War’s destruction cannot right perceived wrongs

As the war in Ukraine grinds on, voices here and there are raised in Russia’s defense. Much of that support centers on historical Russian presence or preference within segments of Ukraine; or theoretical Ukrainian criminality or fascist leanings. I don’t claim to be well versed in any of those particulars. But I do believe Russia is entirely wrong in making war on its much smaller neighbor for a more basic reason.

When I would go to work each day during the 40 years of my professional career, I did not expect to arrive home on any one of those days to find my family slaughtered. I didn’t expect to discover my neighborhood in ruins. My daily trips to the office occasionally handed me a surprise, but never the sight of my workplace blown to smithereens, or my standard route obliterated by bombs or rockets.

Some of my life ambitions may have taken a long time, changed direction, or fallen short. But they were never cut off by the mass destruction of my country’s infrastructure, population or national character.

Many of us who are American, Russian or Ukrainian hold to some form of Christian view of our eternal possibilities, and keep those beliefs firmly within our understanding of life. Yet, for most of us, we simply rely on having our families, our residences, our jobs, and our opportunity to live and breathe continued for yet another day.
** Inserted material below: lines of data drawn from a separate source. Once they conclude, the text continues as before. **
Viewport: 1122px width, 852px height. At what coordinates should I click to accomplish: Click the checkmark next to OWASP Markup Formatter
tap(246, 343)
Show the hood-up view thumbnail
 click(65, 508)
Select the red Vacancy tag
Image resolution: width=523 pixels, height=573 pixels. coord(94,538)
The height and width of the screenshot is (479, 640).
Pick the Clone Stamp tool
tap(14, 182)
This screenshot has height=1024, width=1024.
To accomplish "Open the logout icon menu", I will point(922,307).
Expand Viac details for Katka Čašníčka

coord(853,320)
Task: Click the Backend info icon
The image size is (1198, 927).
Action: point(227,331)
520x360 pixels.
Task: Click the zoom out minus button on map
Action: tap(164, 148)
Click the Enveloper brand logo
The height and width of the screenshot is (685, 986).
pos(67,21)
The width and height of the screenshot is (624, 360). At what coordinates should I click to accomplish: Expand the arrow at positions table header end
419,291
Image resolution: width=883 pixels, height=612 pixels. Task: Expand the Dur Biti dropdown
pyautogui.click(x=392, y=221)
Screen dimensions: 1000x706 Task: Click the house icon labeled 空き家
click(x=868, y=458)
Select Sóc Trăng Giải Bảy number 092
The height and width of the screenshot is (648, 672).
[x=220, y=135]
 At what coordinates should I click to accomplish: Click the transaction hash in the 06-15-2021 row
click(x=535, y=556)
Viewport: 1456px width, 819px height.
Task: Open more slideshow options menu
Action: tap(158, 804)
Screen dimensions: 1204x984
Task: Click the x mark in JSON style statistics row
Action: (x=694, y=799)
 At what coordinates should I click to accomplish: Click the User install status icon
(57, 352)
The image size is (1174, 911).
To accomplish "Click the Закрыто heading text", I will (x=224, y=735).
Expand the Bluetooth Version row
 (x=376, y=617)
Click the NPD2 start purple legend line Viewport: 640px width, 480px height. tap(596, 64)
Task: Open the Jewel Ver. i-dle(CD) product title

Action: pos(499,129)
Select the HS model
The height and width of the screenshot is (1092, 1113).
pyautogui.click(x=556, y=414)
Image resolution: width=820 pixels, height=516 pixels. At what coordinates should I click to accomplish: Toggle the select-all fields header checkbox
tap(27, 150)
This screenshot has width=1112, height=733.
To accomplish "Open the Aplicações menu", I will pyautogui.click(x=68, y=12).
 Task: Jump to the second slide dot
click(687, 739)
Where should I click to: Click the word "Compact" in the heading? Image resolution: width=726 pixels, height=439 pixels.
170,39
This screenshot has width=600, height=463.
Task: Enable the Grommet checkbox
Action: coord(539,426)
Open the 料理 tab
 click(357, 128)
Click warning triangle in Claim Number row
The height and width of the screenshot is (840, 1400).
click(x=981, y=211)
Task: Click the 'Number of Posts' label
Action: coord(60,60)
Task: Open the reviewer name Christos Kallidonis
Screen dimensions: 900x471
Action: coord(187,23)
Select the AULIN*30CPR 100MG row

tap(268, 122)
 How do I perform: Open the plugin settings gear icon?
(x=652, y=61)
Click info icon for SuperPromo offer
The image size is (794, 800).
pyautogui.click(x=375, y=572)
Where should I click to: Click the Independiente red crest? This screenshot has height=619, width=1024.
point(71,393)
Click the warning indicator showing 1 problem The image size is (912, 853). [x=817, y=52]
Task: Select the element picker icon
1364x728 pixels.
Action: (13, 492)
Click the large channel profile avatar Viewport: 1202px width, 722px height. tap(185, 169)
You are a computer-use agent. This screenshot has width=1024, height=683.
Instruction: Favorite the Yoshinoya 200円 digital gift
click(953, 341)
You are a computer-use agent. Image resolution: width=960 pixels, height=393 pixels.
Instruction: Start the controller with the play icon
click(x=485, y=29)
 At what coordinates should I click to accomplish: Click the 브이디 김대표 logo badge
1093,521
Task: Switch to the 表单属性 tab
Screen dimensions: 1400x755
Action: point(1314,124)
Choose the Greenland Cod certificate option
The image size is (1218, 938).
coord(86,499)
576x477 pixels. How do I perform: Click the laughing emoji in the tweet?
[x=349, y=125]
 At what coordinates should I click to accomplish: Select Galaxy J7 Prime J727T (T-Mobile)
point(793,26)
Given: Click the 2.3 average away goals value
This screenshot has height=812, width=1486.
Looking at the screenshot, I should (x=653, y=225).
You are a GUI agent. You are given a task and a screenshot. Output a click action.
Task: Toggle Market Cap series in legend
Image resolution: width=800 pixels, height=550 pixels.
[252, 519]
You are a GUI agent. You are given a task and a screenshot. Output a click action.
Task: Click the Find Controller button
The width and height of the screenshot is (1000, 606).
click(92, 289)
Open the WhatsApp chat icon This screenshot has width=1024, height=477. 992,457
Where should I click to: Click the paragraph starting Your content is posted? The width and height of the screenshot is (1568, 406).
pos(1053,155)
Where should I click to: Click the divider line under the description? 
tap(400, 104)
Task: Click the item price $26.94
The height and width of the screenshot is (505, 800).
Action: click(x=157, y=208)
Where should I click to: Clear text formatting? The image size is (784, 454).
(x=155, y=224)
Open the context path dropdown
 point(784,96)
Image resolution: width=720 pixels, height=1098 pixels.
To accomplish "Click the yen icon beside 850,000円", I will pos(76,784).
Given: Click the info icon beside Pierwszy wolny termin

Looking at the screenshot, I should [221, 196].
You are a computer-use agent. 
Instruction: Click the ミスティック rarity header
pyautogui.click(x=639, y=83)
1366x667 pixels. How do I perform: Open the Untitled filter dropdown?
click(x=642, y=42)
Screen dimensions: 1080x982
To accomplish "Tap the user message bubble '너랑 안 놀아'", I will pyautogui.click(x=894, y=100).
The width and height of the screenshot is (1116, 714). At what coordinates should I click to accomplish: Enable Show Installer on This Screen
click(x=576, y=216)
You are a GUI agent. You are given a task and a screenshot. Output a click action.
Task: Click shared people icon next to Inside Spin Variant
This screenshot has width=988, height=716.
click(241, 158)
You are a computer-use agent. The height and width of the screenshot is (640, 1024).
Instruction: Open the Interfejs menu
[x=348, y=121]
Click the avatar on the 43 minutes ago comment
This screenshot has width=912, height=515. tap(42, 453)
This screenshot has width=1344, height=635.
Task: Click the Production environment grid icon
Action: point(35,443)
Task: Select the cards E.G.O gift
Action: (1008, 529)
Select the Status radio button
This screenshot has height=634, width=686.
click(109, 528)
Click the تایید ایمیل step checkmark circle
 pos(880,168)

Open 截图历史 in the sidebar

There are, for sure, historical injustices that any group of people will hold onto, perhaps longing for an eventual righting of wrongs. Yet few of us imagine that the use of deadly and destructive force will be the path toward a finely tuned justice.

It would be hard to find a nation that has never had a border dispute or a group of people that has never been mistreated. But invasions and wars simply cannot even the score. They always leave a jagged and treacherous edge to the past that cannot define a universally accepted outline of the future. Instead, we have to imagine that the wounded and slaughtered citizens of Ukraine, along with the dead and injured troops conscripted by Russia, would, on some level, just have preferred to love their families, go to their jobs and make simple plans for the days to come.

Promote peace; honor life.

Richard B. Hatch

Fort Wayne

Destructive Trump would doom nation

Donald Trump is a documented liar – more than 30,000 times while in office alone. But anytime someone says something negative about him, it’s a “hoax” or character assassination.

I don’t know how people can support him. This country is in danger if he is allowed to run for president and wins. I believe it will be this country’s last election.

Jerry Smith

Leo-Cedarville

Grand Canyon, residents deserve extra protections

As a (retired) Arizona middle school teacher with a deep love and respect for the Earth and her flora and fauna, the one true pleasure of the 180 or so days in the classroom each year was the one in mid- to late April when I could whisk students out to spend the day exploring a tiny slice of the Grand Canyon. The Colorado River created this wonder and still provides clean water to seven states, including 40 million people and 1.8 million acres of land used to grow crops and raise livestock.

It was my desire for them to understand the physical and scientific aspects of this wonder and, more importantly, the people of this area and how they survived and thrived in the millennia before us.

Growing up in Fort Wayne gave me and my siblings a unique perspective on what it meant to be a grandchild of the diaspora whose mother and siblings grew up in a place that welcomed foreigners and helped them get on their feet. When my grandmother arrived at 17 to be married to a man nearly 20 years her senior whom she did not know and who would not speak any of the languages she spoke (Armenian, Turkish and a little Greek), she was welcomed at a settlement home to learn the language and culture. One of the wonders that never failed to delight her was that fresh, clean water flowed without her having to walk a mile or more to carry water home.

Multinational mining corporations seek to extract nearby stores of uranium regardless of the impact to the canyon and the people who live in the region. This is only a small example of one of the consequences of “colonization” and its effect on Indigenous people. Stories of exploitation, illness and abandonment are not the exception in Indian country. They’re the norm.

I am calling on President Joe Biden to employ the Antiquities Act to establish the Baaj Nwaavjo I’tah Kukveni Grand Canyon National Monument totaling 1.1 million acres to protect the cultural, archaeological and sacred sites of ancestral importance to Indigenous peoples and tribes. Any Hoosiers who have been fortunate enough to experience the Grand Canyon should join me in ensuring we protect all the people fortunate enough to live near or in the canyon.